Work order — All entries below are to be copied precisely as they appear.

Entries provided —
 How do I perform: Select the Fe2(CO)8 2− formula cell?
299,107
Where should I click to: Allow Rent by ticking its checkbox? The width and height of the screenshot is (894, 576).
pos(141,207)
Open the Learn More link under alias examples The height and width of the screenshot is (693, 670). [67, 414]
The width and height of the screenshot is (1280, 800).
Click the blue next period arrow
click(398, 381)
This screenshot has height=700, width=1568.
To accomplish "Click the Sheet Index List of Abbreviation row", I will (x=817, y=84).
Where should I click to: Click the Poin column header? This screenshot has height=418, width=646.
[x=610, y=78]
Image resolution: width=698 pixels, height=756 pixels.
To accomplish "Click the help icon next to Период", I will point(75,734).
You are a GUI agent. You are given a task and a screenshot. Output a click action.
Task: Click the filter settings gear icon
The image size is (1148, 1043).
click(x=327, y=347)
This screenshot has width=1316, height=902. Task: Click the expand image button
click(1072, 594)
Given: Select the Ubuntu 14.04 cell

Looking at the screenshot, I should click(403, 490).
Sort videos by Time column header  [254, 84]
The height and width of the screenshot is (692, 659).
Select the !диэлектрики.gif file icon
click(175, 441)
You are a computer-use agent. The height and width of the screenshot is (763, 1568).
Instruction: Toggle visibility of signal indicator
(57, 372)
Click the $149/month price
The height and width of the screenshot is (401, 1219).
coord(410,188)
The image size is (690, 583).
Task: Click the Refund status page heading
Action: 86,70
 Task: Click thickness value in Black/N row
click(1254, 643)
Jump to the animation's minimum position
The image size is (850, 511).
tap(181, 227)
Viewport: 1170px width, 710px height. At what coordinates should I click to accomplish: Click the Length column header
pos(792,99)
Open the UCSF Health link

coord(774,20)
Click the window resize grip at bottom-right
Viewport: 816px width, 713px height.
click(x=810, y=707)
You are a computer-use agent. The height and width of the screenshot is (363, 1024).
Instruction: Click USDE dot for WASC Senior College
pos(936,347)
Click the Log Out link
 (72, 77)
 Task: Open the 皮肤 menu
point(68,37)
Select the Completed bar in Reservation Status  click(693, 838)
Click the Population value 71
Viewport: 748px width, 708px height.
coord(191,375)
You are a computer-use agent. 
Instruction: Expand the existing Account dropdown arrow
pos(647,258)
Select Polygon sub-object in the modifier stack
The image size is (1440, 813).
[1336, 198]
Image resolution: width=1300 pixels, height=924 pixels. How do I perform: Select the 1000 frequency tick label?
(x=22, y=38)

Result of the exercise —
 How do I perform: Select the Fe2(CO)8 2− formula cell?
299,107
Where should I click to: Allow Rent by ticking its checkbox? The width and height of the screenshot is (894, 576).
pos(141,207)
Open the Learn More link under alias examples The height and width of the screenshot is (693, 670). [67, 414]
The width and height of the screenshot is (1280, 800).
Click the blue next period arrow
click(398, 381)
This screenshot has height=700, width=1568.
To accomplish "Click the Sheet Index List of Abbreviation row", I will (x=817, y=84).
Where should I click to: Click the Poin column header? This screenshot has height=418, width=646.
[x=610, y=78]
Image resolution: width=698 pixels, height=756 pixels.
To accomplish "Click the help icon next to Период", I will point(75,734).
You are a GUI agent. You are given a task and a screenshot. Output a click action.
Task: Click the filter settings gear icon
The image size is (1148, 1043).
click(x=327, y=347)
This screenshot has width=1316, height=902. Task: Click the expand image button
click(1072, 594)
Given: Select the Ubuntu 14.04 cell

Looking at the screenshot, I should click(403, 490).
Sort videos by Time column header  [254, 84]
The height and width of the screenshot is (692, 659).
Select the !диэлектрики.gif file icon
click(175, 441)
You are a computer-use agent. The height and width of the screenshot is (763, 1568).
Instruction: Toggle visibility of signal indicator
(57, 372)
Click the $149/month price
The height and width of the screenshot is (401, 1219).
coord(410,188)
The image size is (690, 583).
Task: Click the Refund status page heading
Action: 86,70
 Task: Click thickness value in Black/N row
click(1254, 643)
Jump to the animation's minimum position
The image size is (850, 511).
tap(181, 227)
Viewport: 1170px width, 710px height. At what coordinates should I click to accomplish: Click the Length column header
pos(792,99)
Open the UCSF Health link

coord(774,20)
Click the window resize grip at bottom-right
Viewport: 816px width, 713px height.
click(x=810, y=707)
You are a computer-use agent. The height and width of the screenshot is (363, 1024).
Instruction: Click USDE dot for WASC Senior College
pos(936,347)
Click the Log Out link
 (72, 77)
 Task: Open the 皮肤 menu
point(68,37)
Select the Completed bar in Reservation Status  click(693, 838)
Click the Population value 71
Viewport: 748px width, 708px height.
coord(191,375)
You are a computer-use agent. 
Instruction: Expand the existing Account dropdown arrow
pos(647,258)
Select Polygon sub-object in the modifier stack
The image size is (1440, 813).
[1336, 198]
Image resolution: width=1300 pixels, height=924 pixels. How do I perform: Select the 1000 frequency tick label?
(x=22, y=38)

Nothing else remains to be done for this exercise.